Information shown start

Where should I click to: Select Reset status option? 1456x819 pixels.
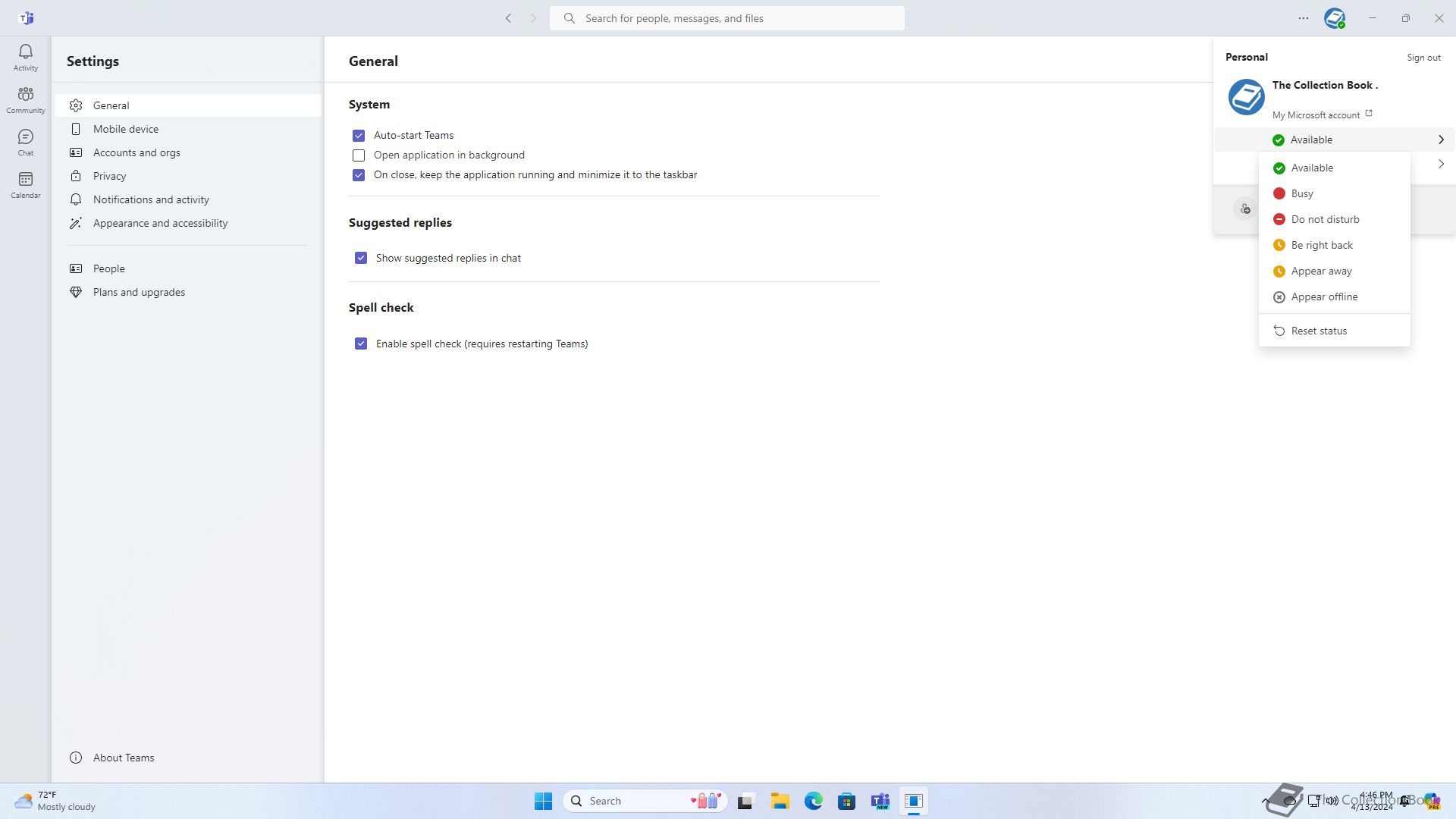(1318, 331)
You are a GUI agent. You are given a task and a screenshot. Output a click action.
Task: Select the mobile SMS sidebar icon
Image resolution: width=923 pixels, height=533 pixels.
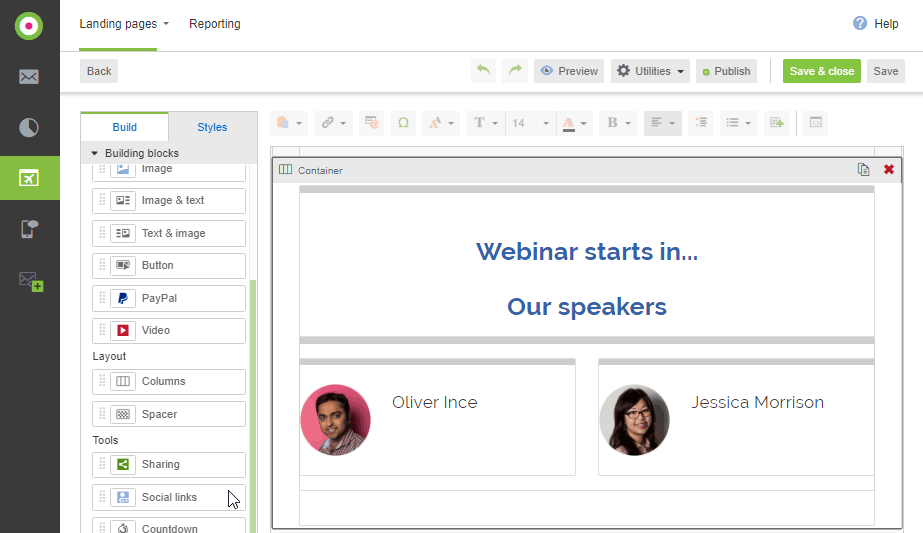pyautogui.click(x=29, y=229)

Information shown end

• Instructions for the task
Please copy every line of the entries above word for word, leaving the pictures out.

• Full answer
Where should I click to: Select Reset status option? 1456x819 pixels.
(1318, 331)
You are a GUI agent. You are given a task and a screenshot. Output a click action.
Task: Select the mobile SMS sidebar icon
Image resolution: width=923 pixels, height=533 pixels.
pyautogui.click(x=29, y=229)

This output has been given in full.